After concluding that other heat sources proved to be time- and energy-consuming, Linhart settled on solar energy for his thermal treatment. His Thermosolar Hive sports a wooden outer layer with a thermosolar ceiling underneath, which is exposed to sunlight during treatment. The increase in temperature is measured by sensors. Once the temperature inside reaches 47°C, the outer layer is placed back on. The mites are killed – while the bees and honeycombs remain unharmed. Linhart started selling his hives in January. 

And how about learning from humans? Entomologists in the US have recently started the world’s first bee sperm bank, collecting semen samples from male bees, and freezing them in liquid nitrogen, where they can remain for decades. The idea is to boost the genetic diversity of bees, and allow beekeepers to selectively breed for traits to better fight against colony collapse disorder.

Still, the collapse of the world’s honeybee population has not yet been contained. And, while Intel’s, Linhart’s and some other technologies are already being deployed on a commercial scale, Miyako’s drones are yet to fly out of the laboratory. “I wanted to use the drones outside in the campus of our institute, but it was impossible,” he says. “The Japanese government has certain laws for controlling drones outdoors and I haven’t yet received permission.” 

But he hopes that his robotic ‘bees’ will eventually take off, in about a decade or so – helping farmers, alongside honeybees, to get food on our dinner tables. 

Hairy bees

Hairs matter – and, it turns out, bee hairs especially so.

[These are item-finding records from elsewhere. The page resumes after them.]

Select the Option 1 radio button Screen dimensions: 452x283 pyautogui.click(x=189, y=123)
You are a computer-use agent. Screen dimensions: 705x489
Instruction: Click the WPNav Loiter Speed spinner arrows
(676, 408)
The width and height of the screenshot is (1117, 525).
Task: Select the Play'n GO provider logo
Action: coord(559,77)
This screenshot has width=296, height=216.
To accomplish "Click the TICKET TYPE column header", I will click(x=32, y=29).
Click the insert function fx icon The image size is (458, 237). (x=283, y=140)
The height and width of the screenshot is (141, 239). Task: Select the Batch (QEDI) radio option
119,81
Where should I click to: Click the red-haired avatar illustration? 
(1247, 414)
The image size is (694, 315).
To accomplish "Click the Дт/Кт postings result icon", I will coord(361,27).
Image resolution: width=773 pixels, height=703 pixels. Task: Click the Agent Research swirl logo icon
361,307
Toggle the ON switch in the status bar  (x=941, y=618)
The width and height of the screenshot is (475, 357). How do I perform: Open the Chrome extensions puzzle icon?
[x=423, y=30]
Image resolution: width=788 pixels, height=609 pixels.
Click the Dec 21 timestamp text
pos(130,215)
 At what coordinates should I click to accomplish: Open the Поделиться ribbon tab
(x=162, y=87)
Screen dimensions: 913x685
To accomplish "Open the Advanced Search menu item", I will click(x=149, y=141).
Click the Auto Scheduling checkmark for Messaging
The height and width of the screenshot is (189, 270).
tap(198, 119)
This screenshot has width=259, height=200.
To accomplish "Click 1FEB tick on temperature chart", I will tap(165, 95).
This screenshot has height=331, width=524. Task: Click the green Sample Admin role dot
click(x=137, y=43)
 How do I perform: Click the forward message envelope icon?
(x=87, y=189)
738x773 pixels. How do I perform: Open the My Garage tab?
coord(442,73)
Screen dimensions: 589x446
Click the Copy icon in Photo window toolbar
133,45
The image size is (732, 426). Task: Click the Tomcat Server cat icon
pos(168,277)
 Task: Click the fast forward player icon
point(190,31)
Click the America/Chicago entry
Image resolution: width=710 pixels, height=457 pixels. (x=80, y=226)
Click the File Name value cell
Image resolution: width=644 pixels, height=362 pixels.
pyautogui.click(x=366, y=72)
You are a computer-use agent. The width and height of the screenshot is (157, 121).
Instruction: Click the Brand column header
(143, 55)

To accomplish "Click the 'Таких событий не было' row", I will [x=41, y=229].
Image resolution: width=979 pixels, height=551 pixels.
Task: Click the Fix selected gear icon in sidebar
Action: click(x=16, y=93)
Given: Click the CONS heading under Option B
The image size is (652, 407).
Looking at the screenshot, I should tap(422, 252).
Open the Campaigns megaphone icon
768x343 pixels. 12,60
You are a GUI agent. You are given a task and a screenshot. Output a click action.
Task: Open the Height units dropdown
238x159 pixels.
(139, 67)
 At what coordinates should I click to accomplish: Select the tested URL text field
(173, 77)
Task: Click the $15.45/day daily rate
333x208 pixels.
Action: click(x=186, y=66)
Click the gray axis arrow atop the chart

Researchers at Georgia Institute of Technology in Atlanta, US have an idea how to refine the design of future robotic bees – by improving their ‘fur’. 

The average bee is covered in three million tiny hairs, even on its eyes. The hairs are strategically placed to ensure the insect picks up as much pollen as possible. The amount of hairs on the bee’s legs are five times denser than the ones on its eyes, say the scientists.

The scientists found that the gap between each hair is the width of a dandelion pollen – about 45 micrometres. The hairs help bees sweep up nearly 15,000 particles of pollen from one flower to the next – effectively making the insect carry up to 30% of its body weight in pollen. 

So the bottom line is, for effective cross-pollination, future drone bees have to have hairs, say the scientists. They even designed a smooth robotic leg and covered it in wax – but it picked up four times less pollen than a real bee’s leg.